Sarah-marie belcastro (born 1970), stylized sarah-marie belcastro, is an American mathematician and book author. She is an instructor at the Art of Problem Solving Online School and is the director of MathILy, a residential math summer program hosted at Bryn Mawr College. Although her doctoral research was in algebraic geometry, she has also worked extensively in topological graph theory. She is known for and has written extensively about mathematical knitting, and has co-edited three books on fiber mathematics. She exclusively uses the form "sarah-marie belcastro".

==Biography==
Belcastro was born in San Diego, California, in 1970, and grew up mostly in Andover, Massachusetts, and in Dubuque, Iowa. She earned a B.S. (1991) in Mathematics and Astronomy from Haverford College, an M.S. (1993) from The University of Michigan, Ann Arbor, and a Ph.D. (1997) there for a thesis on “Picard Lattices of Families of K3 Surfaces” done with Igor Dolgachev.

Since 2012, she has also been an instructor at the Art of Problem Solving Online School. Since 2013, she has been the director of Bryn Mawr College's residential summer program MathILy (serious Mathematics Infused with Levity). She is also a guest faculty member at Sarah Lawrence College.

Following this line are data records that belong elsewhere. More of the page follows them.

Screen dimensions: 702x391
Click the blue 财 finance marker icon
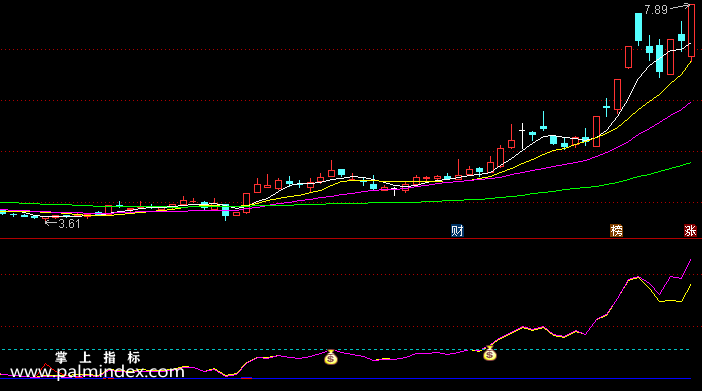point(457,231)
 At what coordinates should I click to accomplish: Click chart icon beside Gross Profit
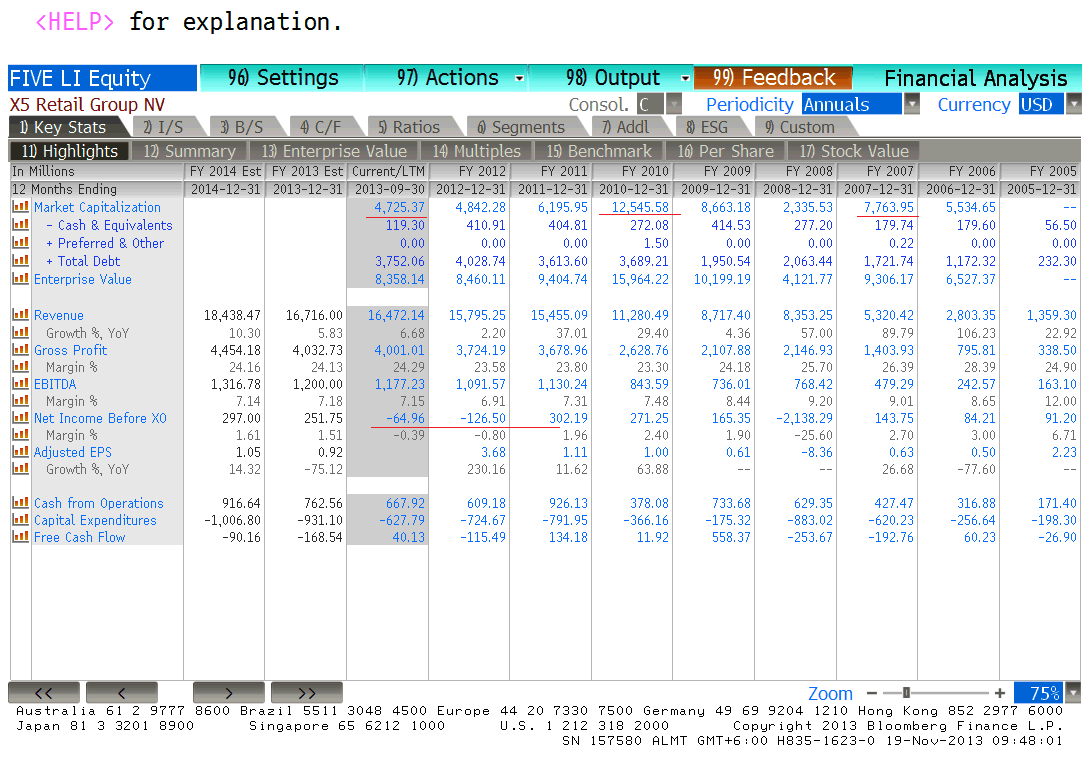coord(20,350)
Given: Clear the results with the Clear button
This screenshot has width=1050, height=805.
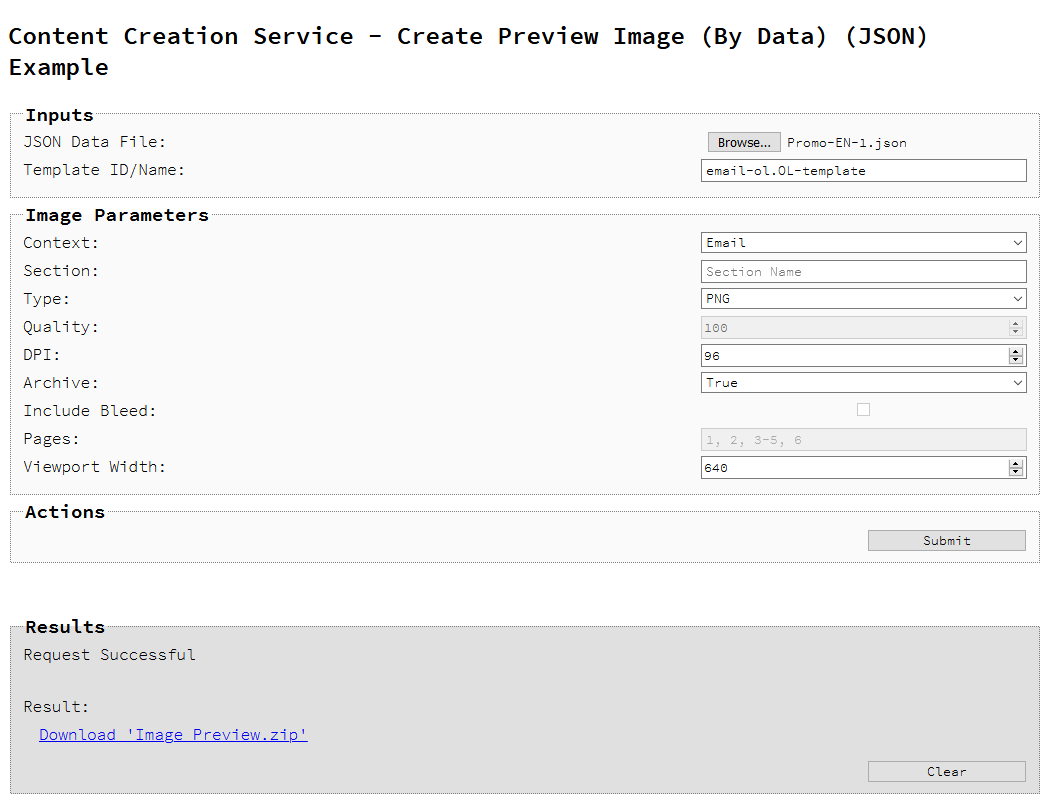Looking at the screenshot, I should click(x=946, y=772).
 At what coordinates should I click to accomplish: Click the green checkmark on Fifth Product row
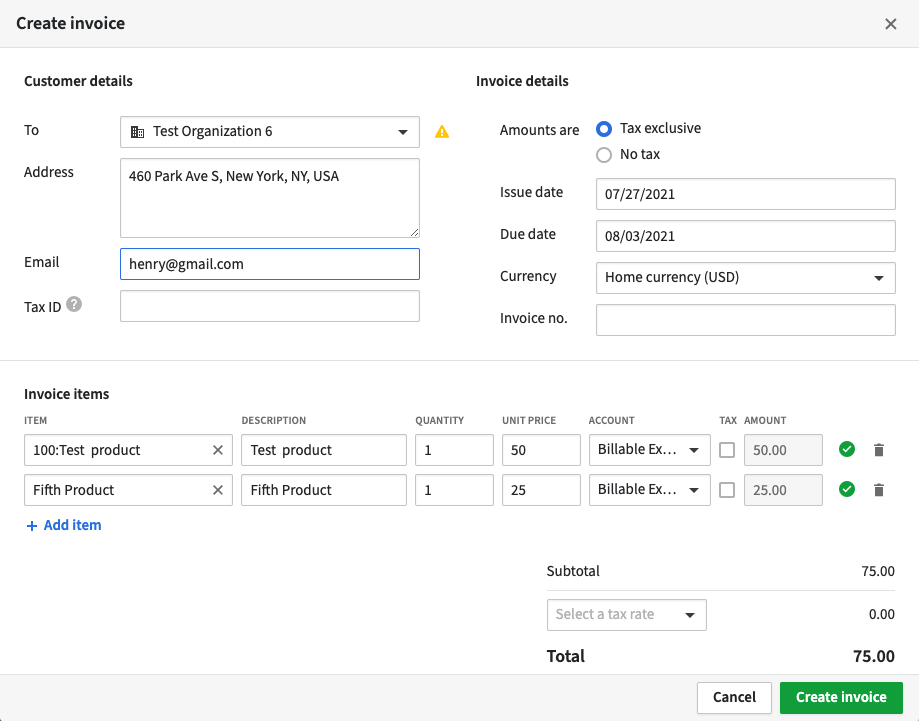846,490
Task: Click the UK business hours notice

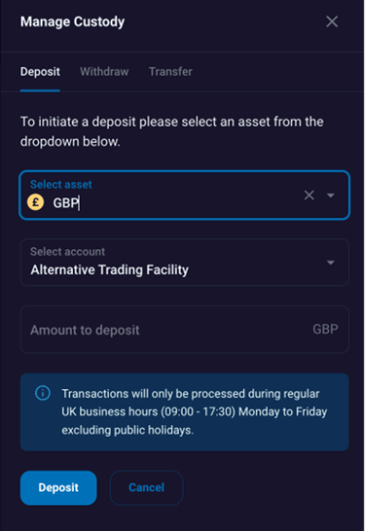Action: click(185, 412)
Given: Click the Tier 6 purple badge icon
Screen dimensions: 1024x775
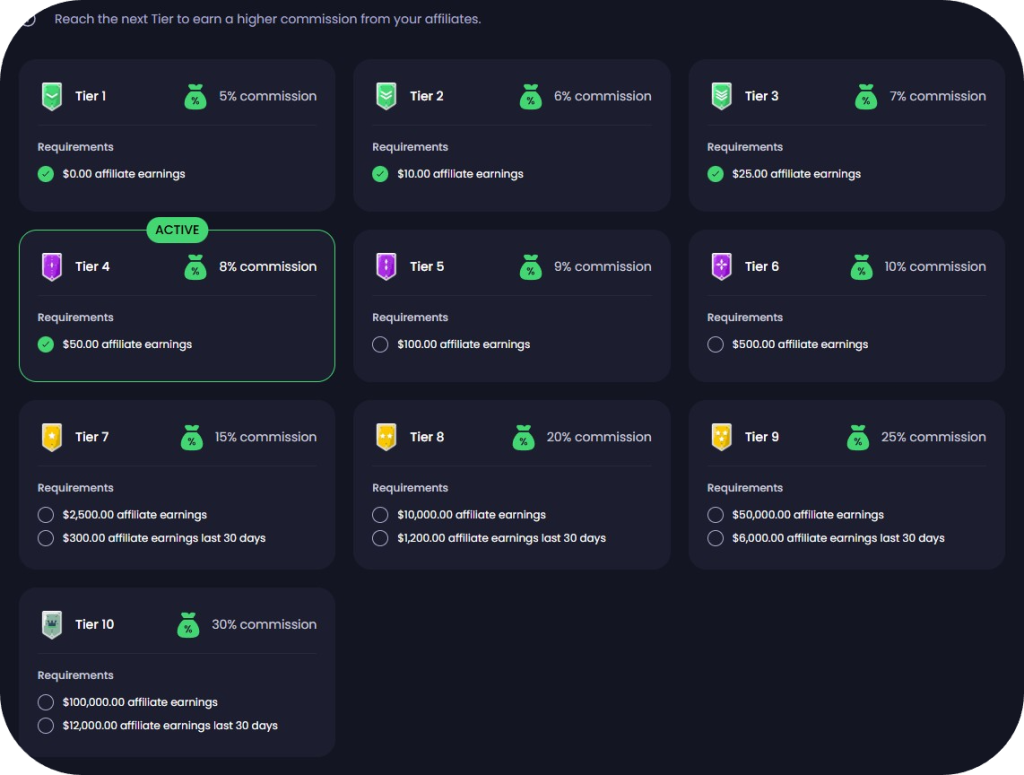Looking at the screenshot, I should tap(721, 267).
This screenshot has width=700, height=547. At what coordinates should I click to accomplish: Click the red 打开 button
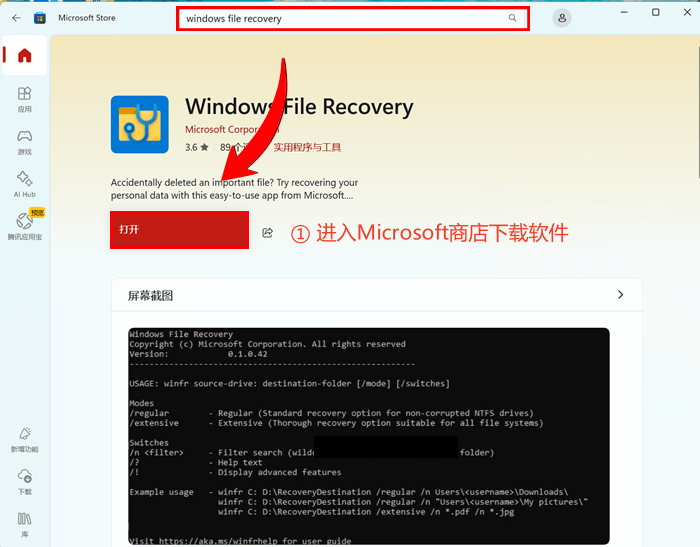(x=179, y=230)
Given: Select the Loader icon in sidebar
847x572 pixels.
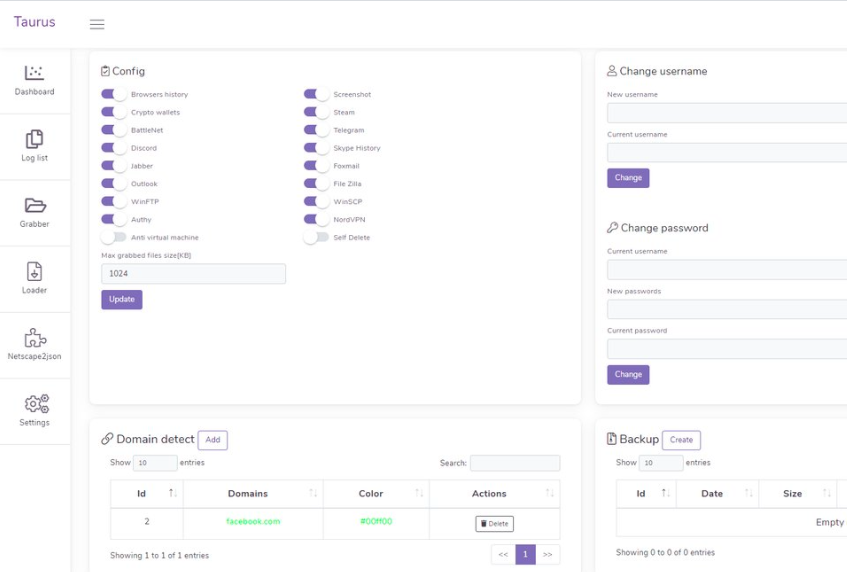Looking at the screenshot, I should pos(35,271).
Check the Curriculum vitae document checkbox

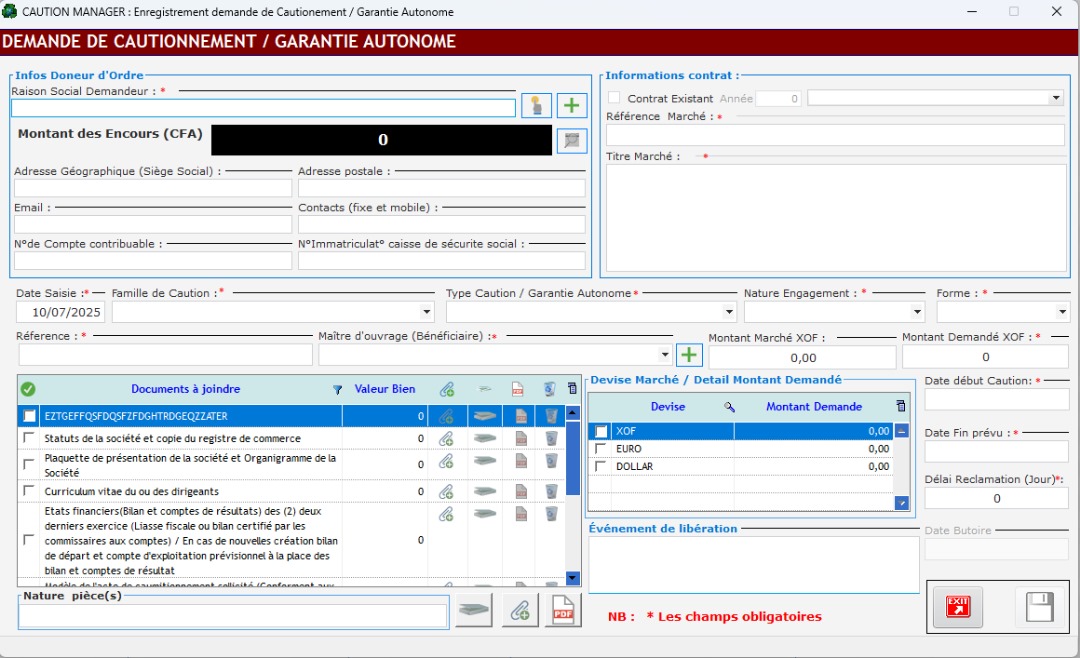(x=29, y=491)

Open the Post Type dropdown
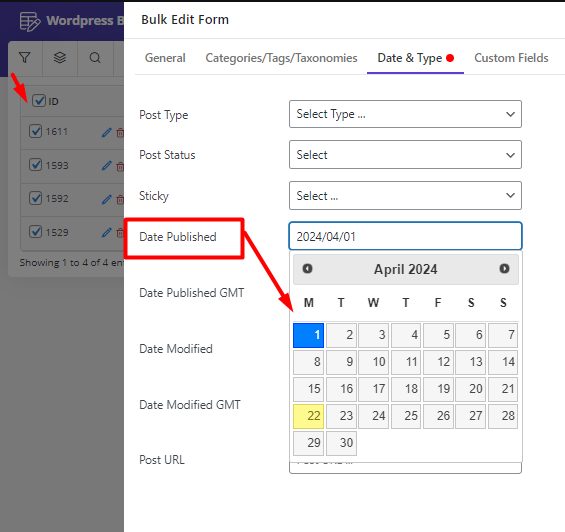pyautogui.click(x=405, y=114)
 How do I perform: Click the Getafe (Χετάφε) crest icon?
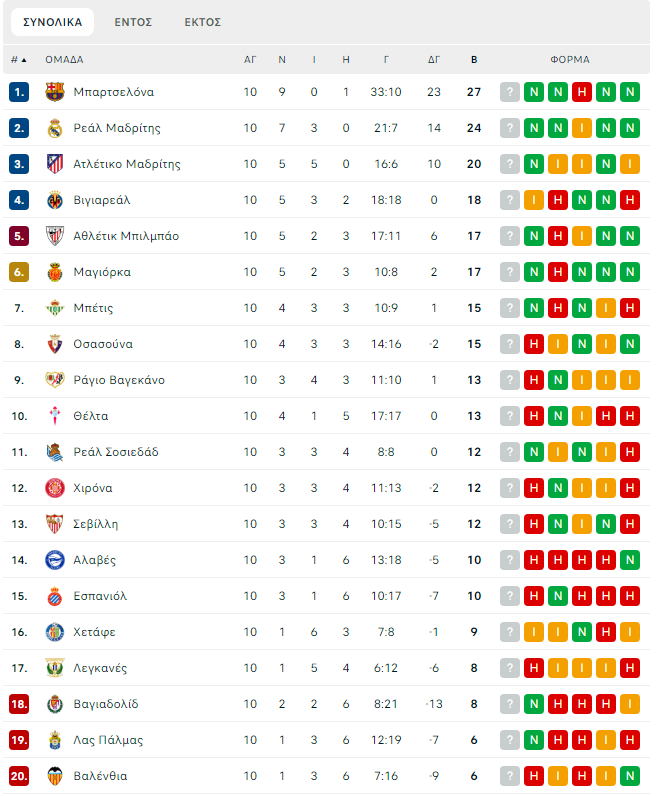[55, 632]
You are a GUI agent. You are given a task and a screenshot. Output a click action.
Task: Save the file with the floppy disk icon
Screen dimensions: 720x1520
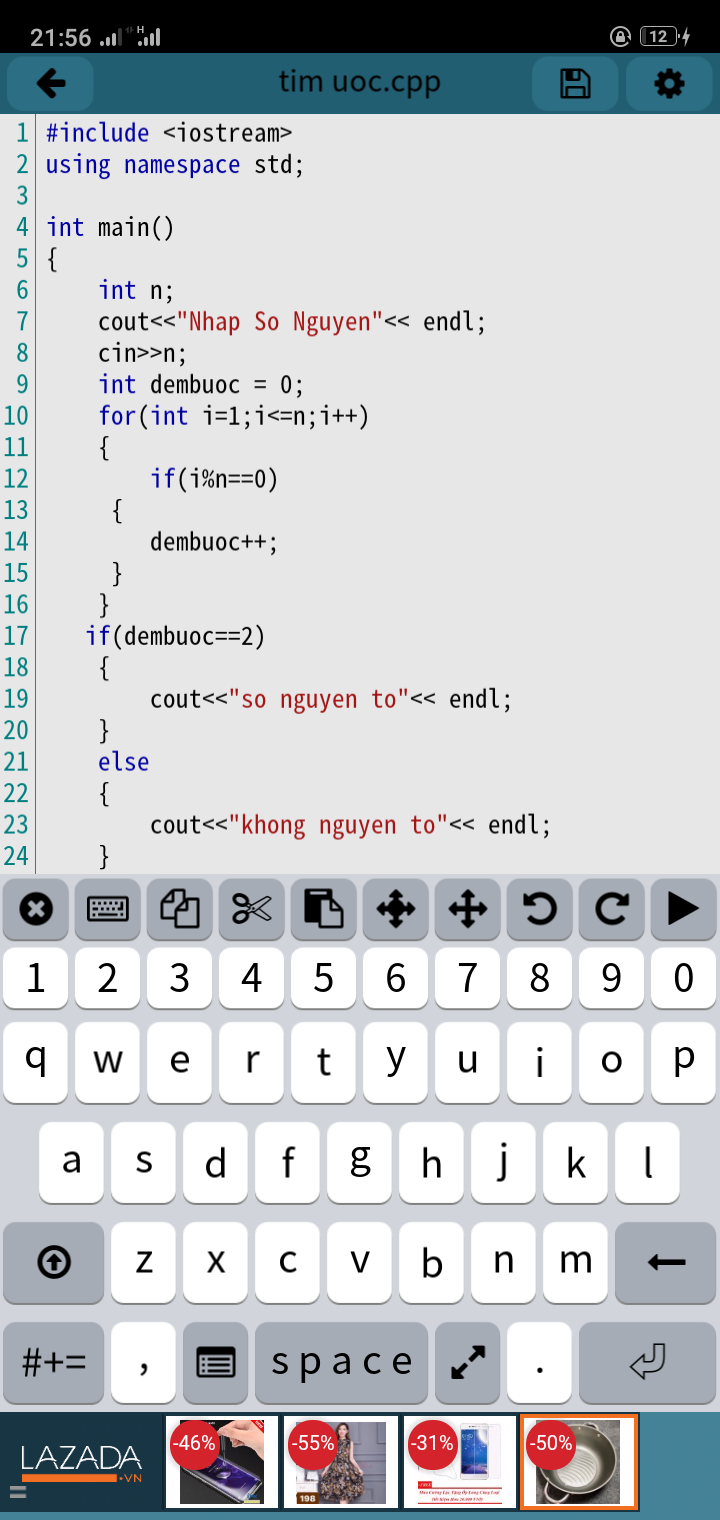pyautogui.click(x=575, y=84)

She was Associate Editor for The College Mathematics Journal (2003–2019). She has also lectured frequently at the University of Massachusetts, Amherst since 2012.

==Selected publications==
===Books===
- Discrete Mathematics with Ducks (AK Peters, 2012; 2nd ed., CRC Press, 2019, ISBN 978-1-315-16767-1).
- Figuring Fibers, edited by belcastro and Carolyn Yackel, Providence, R.I.: American Mathematics Society, 2018.
- Crafting by Concepts: fiber arts and mathematics, edited by belcastro and Yackel. AK Peters, 2011.
- Making Mathematics with Needlework: Ten Papers and Ten Projects, edited by belcastro and Yackel. Wellesley, Mass.: AK Peters, 2007.

===Journal papers===
- belcastro, sarah-marie (2021). "Color-induced subgraphs dual to Hamilton cycles of embedded cubic graphs"
- belcastro, sarah-marie (2016). "Small snarks and 6-chromatic triangulations on the Klein bottle"
- belcastro, sarah-marie (2015). "Triangle-free uniquely 3-edge colorable cubic graphs"
- Albertson, Michael O. (2010). "Grünbaum colorings of toroidal triangulations"
- belcastro, sarah-marie (2009). "Every topological surface can be knit: a proof"
- belcastro, sarah-marie (2007). "Families of dot-product snarks on orientable surfaces of low genus"
- belcastro, sarah-marie (2002). "Modelling the folding of paper into three dimensions using affine transformations"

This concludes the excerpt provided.